Este tipo de imagem, aliás, é usada também de maneira irônica, destacando de latinhas de refrigerante a comida congelada, ou até dramática, quando determinado prato serve de gatilho para traumas associados à profissão. Comida afetiva ao contrário, e um olhar sem muito glamour para a toxicidade de certos ambientes de trabalho.
Criada por Christopher Storer, The Bear foi renovada para uma segunda temporada e vem ganhando alguns prêmios, em sua maioria em categorias de “comédia ou musical”. De musical não tem nada, então entende-se que se trata de uma comédia, o que eu acho um grande exagero. Há algumas cenas em que o inusitado te faz sorrir, mas isso é cabível em qualquer bom drama. Fico com a impressão de que essa divisão tem mais a ver com a duração dos episódios, sendo que na televisão americana, o que não passar de 30 minutos fica enquadrado como comédia.
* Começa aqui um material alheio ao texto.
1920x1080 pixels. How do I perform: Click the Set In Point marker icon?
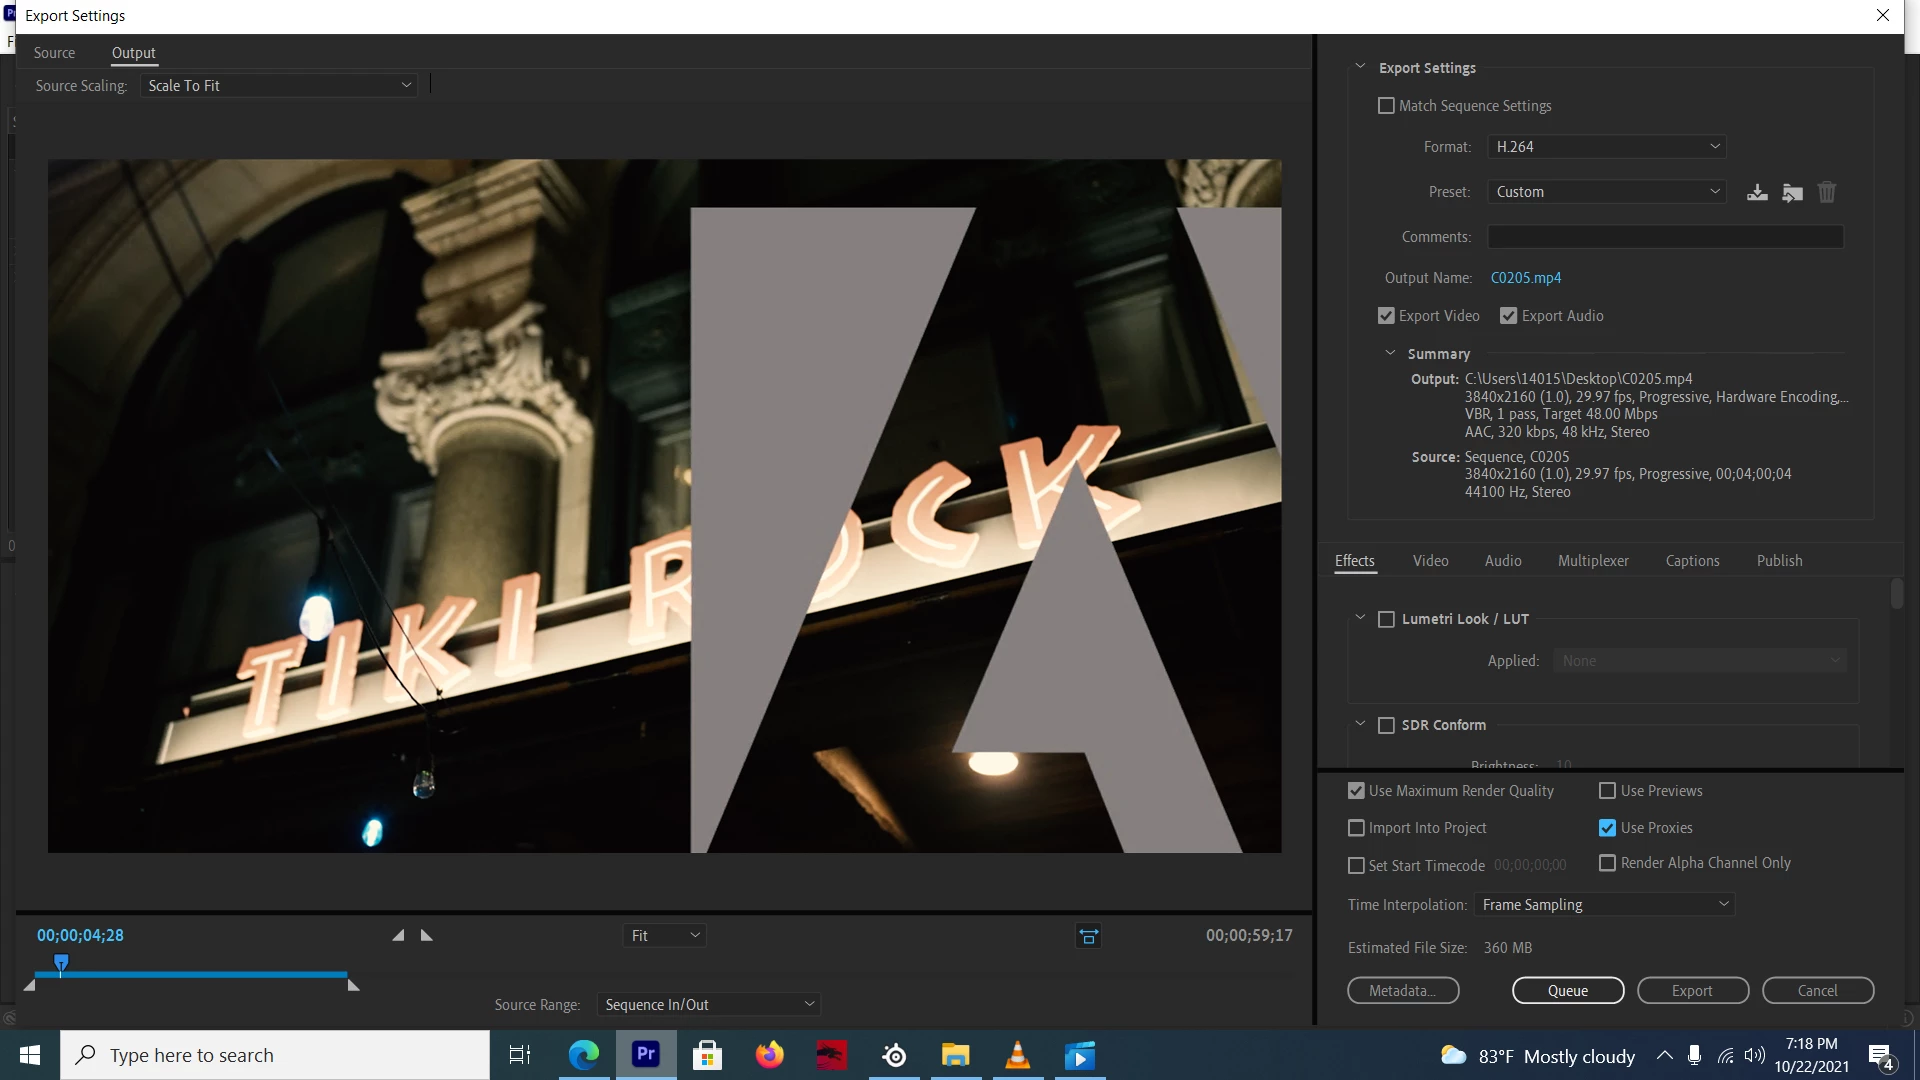(398, 936)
Especialmente na segunda metade da temporada, quando o ritmo fica um pouco menos frenético e já se conhece melhor as motivações e conflitos de cada personagem, há cenas de cortar o coração.
Uma das minhas cenas favoritas tem a ver com uma discussão sobre o público-alvo do restaurante. Um personagem aspira elevar o cardápio com pratos mais sofisticados e com maior margem de lucro. Outro defende que o The Beef tem algo de função social, de acolher quem está duro e servir pratos baratos para compartilhar, como faz há décadas. Fiquei pensando em como a gente ia reagir se a lanchonete do Estadão de repente se prestasse a servir risotos requintados, por exemplo.
Mais pro fim da temporada, a série ainda me dobrou de novo se comportando de modo inverso do que eu gostaria. Primeiro que eu não gosto de me sentir subestimado como espectador, e no último episódio há uma espécie de gabarito do que está em questão para aqueles personagens. Mas isso acontece em uma cena lindíssima de monólogo que não vou detalhar mais pra não estragar sua surpresa. Mais adiante, tudo é bastante redondo e bem arramado para as sequências finais, a ponto de eu suspeitar que a produção quis fazer uma conclusão que fosse suficiente mesmo se a série não viesse a ser renovada - e eu costumo simpatizar mais com finais em que algo fica faltando, que sobra algum trabalho para a nossa cabeça.
Mas o programa parece concordar com aqueles cozinheiros que dizem que o mais importante são os fundamentos e não é necessário supercomplicar as coisas. A história do arroz com feijão bem feito. E já que me permiti o clichê da analogia culinária, vou dizer que The Bear segue receitas clássicas em grande parte de seus personagens e acontecimentos, mas guarda também algumas boas surpresas que valem a pena experimentar. Mesmo se seu paladar for um pouco chato, como o meu.